Valderrama oficializa su candidatura presidencial ante la tumba de Haya de la Torre: «La renovación liderará la unidad»

Desde Trujillo, el candidato del APRA anunció un "shock de seguridad", la reducción del presupuesto del Congreso a la mitad y una revolución agraria. Tras vencer en las internas, hizo un llamado a cerrar heridas: "No encontrarán en mí ninguna actitud sectaria"

Enrique Valderrama encabeza una multitudinaria marcha por las calles de Trujillo tras juramentar en el cementerio Miraflores. La "Renovación" tomó las calles del bastión aprista al ritmo de la Marsellesa.

En un acto cargado de simbolismo político, Enrique Valderrama oficializó su candidatura a la Presidencia de la República por el Partido Aprista Peruano (APRA) desde Trujillo, bastión histórico de la organización. La jornada comenzó en el Cementerio General de Miraflores, frente a la tumba del fundador Víctor Raúl Haya de la Torre, y culminó con un mitin en la Casa del Pueblo, marcando el inicio de la campaña electoral con un mensaje claro: la renovación generacional ha tomado el mando.

Tras imponerse el pasado 30 de noviembre en las elecciones internas —en lo que fue calificado como un «golpe generacional»—, Valderrama eligió la «cuna del aprismo» para juramentar junto a su plancha presidencial, conformada por María Valdivia y Lucio Vázquez.

«Juro por el ejemplo moral del Jefe». Valderrama, acompañado de su plancha presidencial y dirigentes regionales, durante el juramento frente a la tumba de Víctor Raúl Haya de la Torre.

Juramento y «Guerra» a la criminalidad

Ante la tumba del líder histórico, el candidato marcó distancia de la actual clase política. «Comparezco hoy ante la luz para jurar y reafirmar mi compromiso con el ejemplo moral de Víctor Raúl», inició Valderrama. En su discurso, lanzó su primera gran promesa de campaña: una lucha frontal contra la inseguridad.

«Vengo a decir que le vamos a declarar la guerra a las organizaciones criminales (…) Las organizaciones políticas aliadas de la expresidenta Boluarte y de los últimos presidentes son los responsables de esta crisis», sentenció. Entre sus propuestas, anunció la reforma del sistema de justicia, el control estricto de fronteras y la reducción del presupuesto del Congreso en un 50%.

Marea roja

Tras el acto solemne, la jornada se tornó festiva.
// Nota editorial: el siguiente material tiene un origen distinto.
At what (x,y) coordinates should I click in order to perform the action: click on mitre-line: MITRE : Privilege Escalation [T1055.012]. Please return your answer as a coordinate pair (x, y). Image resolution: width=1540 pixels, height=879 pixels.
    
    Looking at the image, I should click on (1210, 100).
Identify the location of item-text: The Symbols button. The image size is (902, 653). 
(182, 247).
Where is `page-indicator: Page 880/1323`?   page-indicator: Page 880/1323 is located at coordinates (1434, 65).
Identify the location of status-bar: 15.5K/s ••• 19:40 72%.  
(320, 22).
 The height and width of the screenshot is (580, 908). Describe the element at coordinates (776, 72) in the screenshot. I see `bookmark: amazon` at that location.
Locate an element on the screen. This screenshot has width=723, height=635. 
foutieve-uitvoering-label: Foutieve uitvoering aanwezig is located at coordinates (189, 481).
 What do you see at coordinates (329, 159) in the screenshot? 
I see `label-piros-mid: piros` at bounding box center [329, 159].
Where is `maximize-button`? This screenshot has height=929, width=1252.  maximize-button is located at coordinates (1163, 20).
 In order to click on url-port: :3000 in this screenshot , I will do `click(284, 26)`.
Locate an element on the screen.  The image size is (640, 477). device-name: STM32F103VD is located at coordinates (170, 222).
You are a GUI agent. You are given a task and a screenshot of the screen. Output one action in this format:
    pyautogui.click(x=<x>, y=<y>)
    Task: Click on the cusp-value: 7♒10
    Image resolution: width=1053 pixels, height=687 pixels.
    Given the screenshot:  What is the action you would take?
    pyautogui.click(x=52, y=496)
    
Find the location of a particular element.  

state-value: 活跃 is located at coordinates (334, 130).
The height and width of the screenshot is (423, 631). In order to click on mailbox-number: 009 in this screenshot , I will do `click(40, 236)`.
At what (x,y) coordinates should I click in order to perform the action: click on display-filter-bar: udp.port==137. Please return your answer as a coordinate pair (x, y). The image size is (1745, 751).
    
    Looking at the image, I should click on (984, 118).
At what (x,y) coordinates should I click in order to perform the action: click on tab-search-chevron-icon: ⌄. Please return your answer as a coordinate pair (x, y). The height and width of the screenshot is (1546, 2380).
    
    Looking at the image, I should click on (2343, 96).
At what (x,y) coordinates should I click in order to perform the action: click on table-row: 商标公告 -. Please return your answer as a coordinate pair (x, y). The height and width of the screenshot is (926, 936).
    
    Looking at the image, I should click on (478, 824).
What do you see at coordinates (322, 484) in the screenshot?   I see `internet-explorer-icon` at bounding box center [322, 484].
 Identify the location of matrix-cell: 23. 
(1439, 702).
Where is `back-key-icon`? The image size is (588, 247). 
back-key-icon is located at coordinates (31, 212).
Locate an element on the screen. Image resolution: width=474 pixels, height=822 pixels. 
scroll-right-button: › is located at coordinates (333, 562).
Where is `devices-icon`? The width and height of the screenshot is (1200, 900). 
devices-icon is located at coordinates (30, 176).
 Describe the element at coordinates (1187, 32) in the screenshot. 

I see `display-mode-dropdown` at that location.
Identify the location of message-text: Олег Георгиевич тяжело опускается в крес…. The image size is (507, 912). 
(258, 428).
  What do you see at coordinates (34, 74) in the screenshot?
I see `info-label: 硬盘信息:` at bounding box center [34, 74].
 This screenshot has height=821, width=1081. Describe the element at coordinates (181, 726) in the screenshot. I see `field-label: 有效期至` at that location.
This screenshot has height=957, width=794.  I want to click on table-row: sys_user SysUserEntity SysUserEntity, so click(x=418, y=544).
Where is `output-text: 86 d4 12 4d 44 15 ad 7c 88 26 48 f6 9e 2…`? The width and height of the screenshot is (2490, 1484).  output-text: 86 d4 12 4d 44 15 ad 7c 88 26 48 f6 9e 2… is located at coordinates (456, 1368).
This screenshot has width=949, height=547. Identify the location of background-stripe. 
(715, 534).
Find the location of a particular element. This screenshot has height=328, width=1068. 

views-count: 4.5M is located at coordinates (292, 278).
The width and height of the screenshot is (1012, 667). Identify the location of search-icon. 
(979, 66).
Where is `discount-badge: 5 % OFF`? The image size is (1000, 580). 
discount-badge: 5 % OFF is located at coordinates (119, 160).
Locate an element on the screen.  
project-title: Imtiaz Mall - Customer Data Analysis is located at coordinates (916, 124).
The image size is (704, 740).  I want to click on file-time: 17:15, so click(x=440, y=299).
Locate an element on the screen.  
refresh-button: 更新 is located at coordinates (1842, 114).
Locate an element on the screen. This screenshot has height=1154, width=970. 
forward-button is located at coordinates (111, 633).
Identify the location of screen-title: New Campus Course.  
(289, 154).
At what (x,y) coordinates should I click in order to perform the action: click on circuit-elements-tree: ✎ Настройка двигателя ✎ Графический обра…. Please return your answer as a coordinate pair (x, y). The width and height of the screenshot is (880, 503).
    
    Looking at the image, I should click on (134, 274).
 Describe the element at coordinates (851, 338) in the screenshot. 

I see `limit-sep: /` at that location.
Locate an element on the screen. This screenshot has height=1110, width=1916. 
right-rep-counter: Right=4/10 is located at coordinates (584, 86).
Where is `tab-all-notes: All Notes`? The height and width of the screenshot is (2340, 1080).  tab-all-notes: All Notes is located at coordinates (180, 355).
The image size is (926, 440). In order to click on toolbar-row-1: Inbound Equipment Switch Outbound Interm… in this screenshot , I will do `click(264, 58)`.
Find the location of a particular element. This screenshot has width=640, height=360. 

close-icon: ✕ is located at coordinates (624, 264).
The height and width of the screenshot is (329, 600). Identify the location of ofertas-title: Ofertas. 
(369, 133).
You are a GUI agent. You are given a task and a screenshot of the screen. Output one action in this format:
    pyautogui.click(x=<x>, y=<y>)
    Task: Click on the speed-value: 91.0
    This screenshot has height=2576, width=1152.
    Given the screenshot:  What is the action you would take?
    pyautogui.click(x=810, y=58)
Una multitud acompañó al candidato en un recorrido a pie por las calles de Trujillo hasta la Casa del Pueblo.

El trayecto estuvo marcado por la algarabía de delegaciones llegadas de todo el país y el incesante acompañamiento de una orquesta en vivo, que interpretó durante todo el recorrido la «Marsellesa Aprista». El himno partidario resonó con fuerza en las calles trujillanas, generando un ambiente de mística y celebración que sirvió de antesala al mitin central.

Respaldo institucional. Ya en la histórica Casa del Pueblo de Trujillo, Valderrama delineó su plan de gobierno flanqueado por la dirigencia regional y nacional del partido.

La Agenda Social

Ya en el estrado del local partidario, Valderrama delineó los ejes de su plan de gobierno, prometiendo una «Gran Revolución Agraria» que incluirá el retorno del crédito agrario técnicamente estudiado y un programa masivo de compras estatales a las MYPEs.

En el sector educación, propuso un sistema de becas inspirado en modelos asiáticos exitosos: «Vamos a construir un gran programa nacional para que los mejores hijos del pueblo estudien en las mejores universidades del mundo, como lo hicieron India y China, a cambio de que regresen y aporten al país». Asimismo, se comprometió a generar 3.5 millones de puestos de trabajo en cinco años, respetando la legislación laboral vigente.

Llamado a la Unidad

Consciente de las fricciones tras el proceso electoral interno, el líder de la renovación extendió la mano a toda la militancia para cerrar filas de cara al 2026.

«La campaña interna ya pasó. El soberano aprista ha dicho con claridad que desea que la renovación encabece el proceso (…) A partir de ahora, no tendré memoria para las rencillas. A quien se haya sentido ofendido, le pido disculpas. Vamos a consolidar la más férrea unidad», concluyó ante los aplausos de los asistentes.

Finalmente, el APRA busca cerrar un capítulo de disputas internas para reinsertarse en el escenario nacional. El reto de Valderrama será ahora transformar la mística mostrada en las calles trujillanas y el discurso de renovación en votos efectivos, intentando reconectar con un electorado nacional que exige respuestas nuevas a problemas históricos.